Hi Jeremy,
On 11/12/21 02:12, Jeremy Kerr wrote:
Hi Alex,
Thanks for the review! I've updated in line with most of your comments,
and will send a v3 soon. However, I do have a couple of queries, mainly
for my own understanding:
Sure.
+.SH SYNOPSIS
+.nf
+.B #include <sys/socket.h>
+.B #include <linux/mctp.h>
I prefer alphabetic sorting of includes.
OK, does that take priority over the convention to list the header(s)
specific to this man page last?
I didn't even know there was such a convention, but if there is, yes, I
explicitly want to override it.
Rationales:
<https://google.github.io/styleguide/cppguide.html#Include_What_You_Use>
<https://google.github.io/styleguide/cppguide.html#Names_and_Order_of_Includes>
<https://stackoverflow.com/a/2763292/6872717>
<https://stackoverflow.com/a/2762626/6872717>
Basically, alphabetic order avoids undeclared dependencies that can be
hidden in some specific orderings which "just work but if you reorder
them it breaks". Of course, it can still hide some dependency, but it's
more unlikely. It's a "this can be random order, but let's use
something more readable and consistent than random".

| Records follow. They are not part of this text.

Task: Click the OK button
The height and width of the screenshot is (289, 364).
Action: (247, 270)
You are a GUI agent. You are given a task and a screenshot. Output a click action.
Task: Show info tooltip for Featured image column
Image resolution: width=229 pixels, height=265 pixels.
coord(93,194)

Unless for some exception that I can't remember now, Google's style
guide applies to includes in the man-pages (or I intend it to be so).
In that case, we end up with:
#include <linux/mctp.h>
#include <sys/socket.h> /* Definition of socket() & SOCK_DGRAM */
Since <sys/socket.h> provides the prototype socket(), it's
<linux/mctp.h> that should specify why it's needed, so it should be
#include <linux/mctp.h> /* Definition of AF_MCTP */
#include <sys/socket.h>
Also, please use at least 2 spaces between code and comments (unless the
line goes close to the 78 column (right margin), in which case, reducing
that space is the most readable thing to do).
Rationale:
<https://google.github.io/styleguide/cppguide.html#Horizontal_Whitespace>
That helps visually separate code from non-code.
+.PP
+The API for MCTP messaging uses a standard sockets interface, using the
+.BR sendto (2)
+and
+.BR recvfrom (2)
+classes of system calls to transfer messages.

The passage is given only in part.